--- start of AVAILABLE RECORDS ---

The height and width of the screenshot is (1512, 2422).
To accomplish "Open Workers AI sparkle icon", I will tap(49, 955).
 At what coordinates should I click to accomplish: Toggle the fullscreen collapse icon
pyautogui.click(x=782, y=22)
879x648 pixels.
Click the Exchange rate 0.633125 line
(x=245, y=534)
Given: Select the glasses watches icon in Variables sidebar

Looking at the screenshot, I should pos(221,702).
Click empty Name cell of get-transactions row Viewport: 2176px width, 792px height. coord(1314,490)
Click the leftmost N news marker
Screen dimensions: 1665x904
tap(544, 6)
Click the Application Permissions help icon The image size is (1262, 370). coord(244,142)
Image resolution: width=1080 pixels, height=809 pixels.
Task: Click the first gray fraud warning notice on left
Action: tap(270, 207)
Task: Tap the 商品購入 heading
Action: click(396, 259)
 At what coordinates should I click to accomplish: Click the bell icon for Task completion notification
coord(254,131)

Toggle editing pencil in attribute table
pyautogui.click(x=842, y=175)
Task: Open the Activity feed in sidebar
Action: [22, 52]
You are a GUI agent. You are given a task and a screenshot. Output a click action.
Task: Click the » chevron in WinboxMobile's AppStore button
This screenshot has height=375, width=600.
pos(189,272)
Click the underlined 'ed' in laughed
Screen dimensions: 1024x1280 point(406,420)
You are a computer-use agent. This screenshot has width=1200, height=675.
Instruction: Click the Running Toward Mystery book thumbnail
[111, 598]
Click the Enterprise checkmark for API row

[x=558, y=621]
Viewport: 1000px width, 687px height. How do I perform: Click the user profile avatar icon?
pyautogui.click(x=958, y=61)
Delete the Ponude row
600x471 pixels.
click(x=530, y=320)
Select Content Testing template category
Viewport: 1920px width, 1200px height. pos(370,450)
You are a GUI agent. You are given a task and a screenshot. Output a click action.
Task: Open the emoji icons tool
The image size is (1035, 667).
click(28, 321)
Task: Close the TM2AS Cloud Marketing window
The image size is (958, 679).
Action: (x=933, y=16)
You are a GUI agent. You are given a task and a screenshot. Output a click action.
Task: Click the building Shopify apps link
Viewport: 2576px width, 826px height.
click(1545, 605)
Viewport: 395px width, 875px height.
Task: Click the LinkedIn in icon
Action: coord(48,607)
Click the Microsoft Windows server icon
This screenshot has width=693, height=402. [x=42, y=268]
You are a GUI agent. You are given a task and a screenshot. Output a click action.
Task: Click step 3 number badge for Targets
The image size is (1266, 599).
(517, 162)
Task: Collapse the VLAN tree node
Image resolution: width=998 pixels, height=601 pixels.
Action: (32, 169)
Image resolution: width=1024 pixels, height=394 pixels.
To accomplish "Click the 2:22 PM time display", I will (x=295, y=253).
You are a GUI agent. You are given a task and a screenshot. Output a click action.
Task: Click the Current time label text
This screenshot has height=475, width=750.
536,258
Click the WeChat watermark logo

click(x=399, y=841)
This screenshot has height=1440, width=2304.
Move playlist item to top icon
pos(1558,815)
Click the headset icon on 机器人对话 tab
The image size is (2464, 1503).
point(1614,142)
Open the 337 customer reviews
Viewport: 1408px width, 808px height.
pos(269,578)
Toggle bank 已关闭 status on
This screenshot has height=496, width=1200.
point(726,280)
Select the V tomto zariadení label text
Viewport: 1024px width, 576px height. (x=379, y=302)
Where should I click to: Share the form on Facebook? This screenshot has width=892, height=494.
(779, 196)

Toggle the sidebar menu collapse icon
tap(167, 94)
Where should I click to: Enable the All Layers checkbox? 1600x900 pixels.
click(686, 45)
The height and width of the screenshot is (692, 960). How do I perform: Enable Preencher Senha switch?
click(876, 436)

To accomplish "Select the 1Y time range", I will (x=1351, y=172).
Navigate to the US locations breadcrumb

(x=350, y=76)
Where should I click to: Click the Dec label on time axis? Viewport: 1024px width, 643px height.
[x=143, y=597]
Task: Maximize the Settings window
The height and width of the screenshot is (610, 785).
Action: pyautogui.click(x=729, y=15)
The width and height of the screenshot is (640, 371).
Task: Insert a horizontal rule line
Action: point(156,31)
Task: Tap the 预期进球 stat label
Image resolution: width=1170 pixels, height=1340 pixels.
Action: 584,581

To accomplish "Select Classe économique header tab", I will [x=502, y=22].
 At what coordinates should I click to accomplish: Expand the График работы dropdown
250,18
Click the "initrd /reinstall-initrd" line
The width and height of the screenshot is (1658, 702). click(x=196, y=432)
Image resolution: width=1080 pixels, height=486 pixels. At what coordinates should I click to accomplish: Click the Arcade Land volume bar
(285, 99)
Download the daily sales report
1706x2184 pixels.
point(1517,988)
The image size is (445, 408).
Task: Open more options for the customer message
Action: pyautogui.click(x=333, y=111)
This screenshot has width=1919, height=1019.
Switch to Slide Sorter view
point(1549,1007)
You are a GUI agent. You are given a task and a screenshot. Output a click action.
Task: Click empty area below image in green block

--- end of AVAILABLE RECORDS ---

**TASK TO CARRY OUT**
Print the lines exactly as they appear, beginning with the line containing "Navigate to the US locations breadcrumb" and continuing through the line containing "[x=143, y=597]".

**ANSWER TO THIS TASK**
Navigate to the US locations breadcrumb

(x=350, y=76)
Where should I click to: Click the Dec label on time axis? Viewport: 1024px width, 643px height.
[x=143, y=597]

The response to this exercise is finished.